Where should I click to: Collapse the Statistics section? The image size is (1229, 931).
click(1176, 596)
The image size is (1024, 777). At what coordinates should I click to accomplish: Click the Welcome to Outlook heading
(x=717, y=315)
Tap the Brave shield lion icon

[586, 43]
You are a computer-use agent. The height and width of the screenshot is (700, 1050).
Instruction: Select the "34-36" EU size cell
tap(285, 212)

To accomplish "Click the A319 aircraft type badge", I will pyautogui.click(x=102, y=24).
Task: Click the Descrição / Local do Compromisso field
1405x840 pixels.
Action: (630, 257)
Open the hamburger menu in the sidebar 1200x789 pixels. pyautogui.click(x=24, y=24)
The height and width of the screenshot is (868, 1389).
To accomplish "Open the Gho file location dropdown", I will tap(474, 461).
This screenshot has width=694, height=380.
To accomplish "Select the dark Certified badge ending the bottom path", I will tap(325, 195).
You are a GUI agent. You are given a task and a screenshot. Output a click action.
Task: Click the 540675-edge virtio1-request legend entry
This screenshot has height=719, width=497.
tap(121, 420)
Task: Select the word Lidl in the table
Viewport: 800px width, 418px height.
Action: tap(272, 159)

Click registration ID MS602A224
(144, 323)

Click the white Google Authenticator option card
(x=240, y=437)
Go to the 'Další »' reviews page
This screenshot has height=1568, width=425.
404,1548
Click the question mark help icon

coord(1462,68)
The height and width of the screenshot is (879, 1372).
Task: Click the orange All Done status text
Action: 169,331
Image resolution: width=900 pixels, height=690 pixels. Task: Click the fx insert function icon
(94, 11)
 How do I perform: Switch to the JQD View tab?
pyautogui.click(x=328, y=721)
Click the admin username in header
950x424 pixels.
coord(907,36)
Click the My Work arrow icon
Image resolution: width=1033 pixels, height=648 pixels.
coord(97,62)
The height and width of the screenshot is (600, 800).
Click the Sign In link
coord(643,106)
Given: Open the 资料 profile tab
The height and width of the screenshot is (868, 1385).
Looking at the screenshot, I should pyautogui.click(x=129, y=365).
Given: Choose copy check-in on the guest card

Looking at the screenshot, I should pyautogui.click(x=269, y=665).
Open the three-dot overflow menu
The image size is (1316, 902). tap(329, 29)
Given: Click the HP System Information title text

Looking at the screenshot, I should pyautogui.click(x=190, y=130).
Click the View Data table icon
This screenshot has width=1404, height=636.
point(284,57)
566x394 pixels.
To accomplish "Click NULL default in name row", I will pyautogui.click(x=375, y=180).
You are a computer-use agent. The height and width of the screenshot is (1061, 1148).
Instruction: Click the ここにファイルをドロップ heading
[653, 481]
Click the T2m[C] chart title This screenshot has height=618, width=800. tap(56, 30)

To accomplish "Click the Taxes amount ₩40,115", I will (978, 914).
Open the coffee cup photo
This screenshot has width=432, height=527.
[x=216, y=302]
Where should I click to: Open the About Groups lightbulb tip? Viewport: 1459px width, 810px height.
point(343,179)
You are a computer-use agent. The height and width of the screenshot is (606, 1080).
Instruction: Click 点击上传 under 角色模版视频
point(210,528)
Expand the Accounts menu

----

# Assignment
Reproduce, please, every line of the records above without alteration.

# Written answer
Where should I click to: Collapse the Statistics section? The image size is (1229, 931).
click(1176, 596)
The image size is (1024, 777). At what coordinates should I click to accomplish: Click the Welcome to Outlook heading
(x=717, y=315)
Tap the Brave shield lion icon

[586, 43]
You are a computer-use agent. The height and width of the screenshot is (700, 1050).
Instruction: Select the "34-36" EU size cell
tap(285, 212)

To accomplish "Click the A319 aircraft type badge", I will pyautogui.click(x=102, y=24).
Task: Click the Descrição / Local do Compromisso field
1405x840 pixels.
Action: (630, 257)
Open the hamburger menu in the sidebar 1200x789 pixels. pyautogui.click(x=24, y=24)
The height and width of the screenshot is (868, 1389).
To accomplish "Open the Gho file location dropdown", I will tap(474, 461).
This screenshot has width=694, height=380.
To accomplish "Select the dark Certified badge ending the bottom path", I will tap(325, 195).
You are a GUI agent. You are given a task and a screenshot. Output a click action.
Task: Click the 540675-edge virtio1-request legend entry
This screenshot has height=719, width=497.
tap(121, 420)
Task: Select the word Lidl in the table
Viewport: 800px width, 418px height.
Action: tap(272, 159)

Click registration ID MS602A224
(144, 323)

Click the white Google Authenticator option card
(x=240, y=437)
Go to the 'Další »' reviews page
This screenshot has height=1568, width=425.
404,1548
Click the question mark help icon

coord(1462,68)
The height and width of the screenshot is (879, 1372).
Task: Click the orange All Done status text
Action: 169,331
Image resolution: width=900 pixels, height=690 pixels. Task: Click the fx insert function icon
(94, 11)
 How do I perform: Switch to the JQD View tab?
pyautogui.click(x=328, y=721)
Click the admin username in header
950x424 pixels.
coord(907,36)
Click the My Work arrow icon
Image resolution: width=1033 pixels, height=648 pixels.
coord(97,62)
The height and width of the screenshot is (600, 800).
Click the Sign In link
coord(643,106)
Given: Open the 资料 profile tab
The height and width of the screenshot is (868, 1385).
Looking at the screenshot, I should pyautogui.click(x=129, y=365).
Given: Choose copy check-in on the guest card

Looking at the screenshot, I should pyautogui.click(x=269, y=665).
Open the three-dot overflow menu
The image size is (1316, 902). tap(329, 29)
Given: Click the HP System Information title text

Looking at the screenshot, I should pyautogui.click(x=190, y=130).
Click the View Data table icon
This screenshot has width=1404, height=636.
point(284,57)
566x394 pixels.
To accomplish "Click NULL default in name row", I will pyautogui.click(x=375, y=180).
You are a computer-use agent. The height and width of the screenshot is (1061, 1148).
Instruction: Click the ここにファイルをドロップ heading
[653, 481]
Click the T2m[C] chart title This screenshot has height=618, width=800. tap(56, 30)

To accomplish "Click the Taxes amount ₩40,115", I will (978, 914).
Open the coffee cup photo
This screenshot has width=432, height=527.
[x=216, y=302]
Where should I click to: Open the About Groups lightbulb tip? Viewport: 1459px width, 810px height.
point(343,179)
You are a computer-use agent. The height and width of the screenshot is (606, 1080).
Instruction: Click 点击上传 under 角色模版视频
point(210,528)
Expand the Accounts menu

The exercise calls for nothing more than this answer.